Stored dataset items:

↓

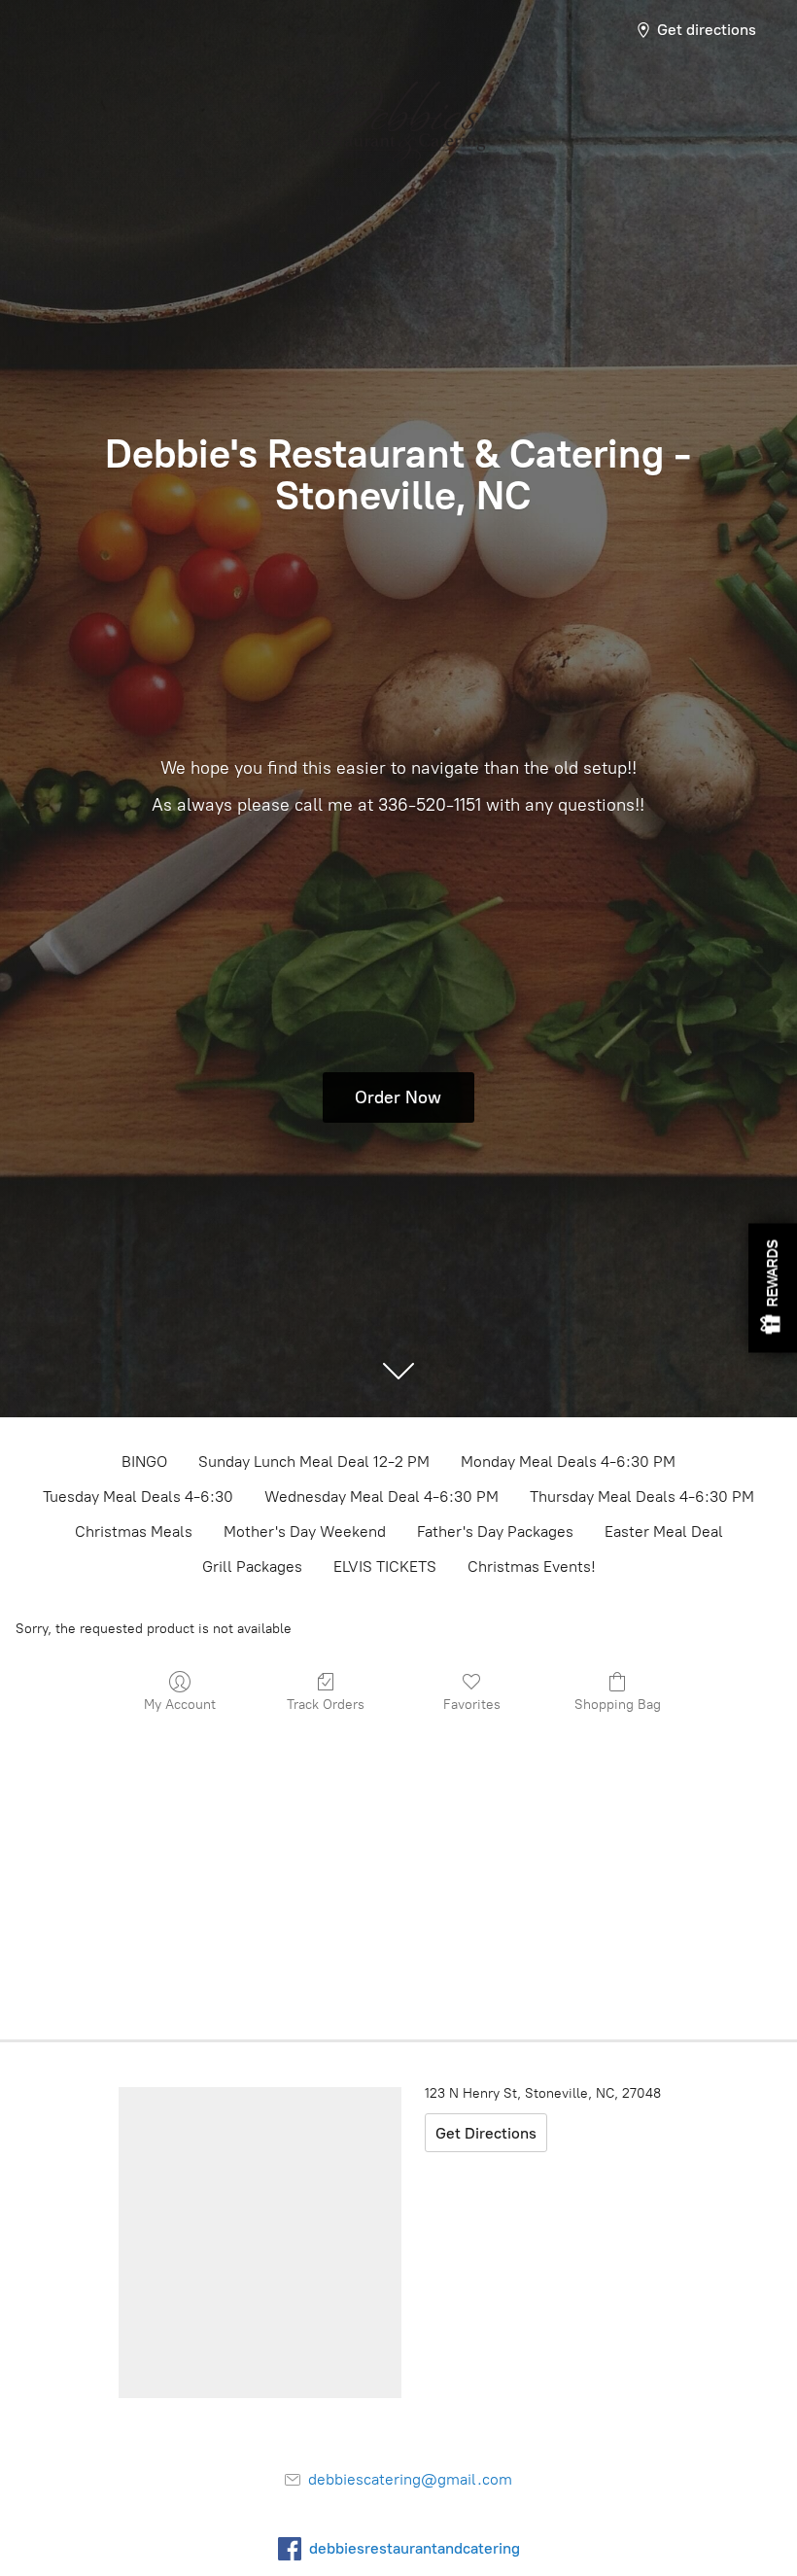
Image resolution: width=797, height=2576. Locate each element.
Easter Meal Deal (664, 1531)
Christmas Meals (133, 1531)
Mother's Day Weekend (305, 1531)
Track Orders (325, 1704)
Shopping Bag (617, 1704)
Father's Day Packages (495, 1531)
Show (772, 1288)
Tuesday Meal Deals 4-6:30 (138, 1496)
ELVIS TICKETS (384, 1566)
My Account (180, 1704)
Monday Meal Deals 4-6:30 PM (568, 1461)
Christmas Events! (532, 1566)
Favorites (472, 1704)
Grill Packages (252, 1566)
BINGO (144, 1461)
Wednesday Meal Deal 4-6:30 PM (381, 1496)
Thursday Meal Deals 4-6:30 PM (642, 1496)
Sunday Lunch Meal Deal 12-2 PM (314, 1461)
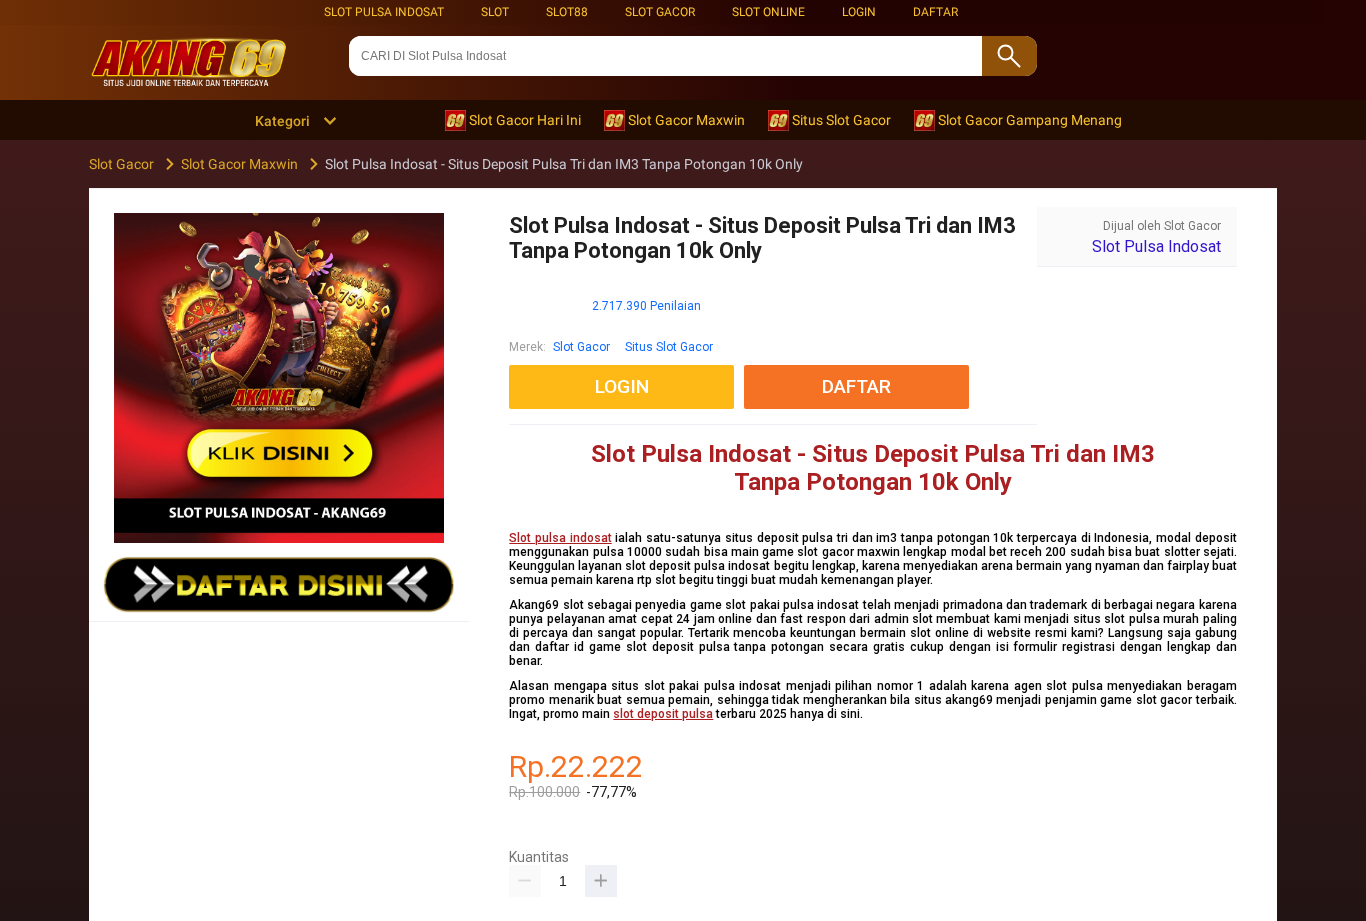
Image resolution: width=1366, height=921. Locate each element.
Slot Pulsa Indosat (384, 12)
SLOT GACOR (660, 12)
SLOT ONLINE (768, 12)
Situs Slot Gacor (669, 347)
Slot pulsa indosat (560, 538)
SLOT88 (567, 12)
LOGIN (859, 12)
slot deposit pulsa (663, 714)
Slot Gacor (581, 347)
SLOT (495, 12)
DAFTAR (935, 12)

↑

▸ Exercise:
Start at the line containing "Monday Meal Deals 4-6:30 PM (568, 1461)" above and stop at the line containing "LOGIN (859, 12)". Output those lines exactly, both included, but none of the pictures.

▸ Solution for this task:
Monday Meal Deals 4-6:30 PM (568, 1461)
Christmas Events! (532, 1566)
Favorites (472, 1704)
Grill Packages (252, 1566)
BINGO (144, 1461)
Wednesday Meal Deal 4-6:30 PM (381, 1496)
Thursday Meal Deals 4-6:30 PM (642, 1496)
Sunday Lunch Meal Deal 12-2 PM (314, 1461)
Image resolution: width=1366, height=921. Locate each element.
Slot Pulsa Indosat (384, 12)
SLOT GACOR (660, 12)
SLOT ONLINE (768, 12)
Situs Slot Gacor (669, 347)
Slot pulsa indosat (560, 538)
SLOT88 (567, 12)
LOGIN (859, 12)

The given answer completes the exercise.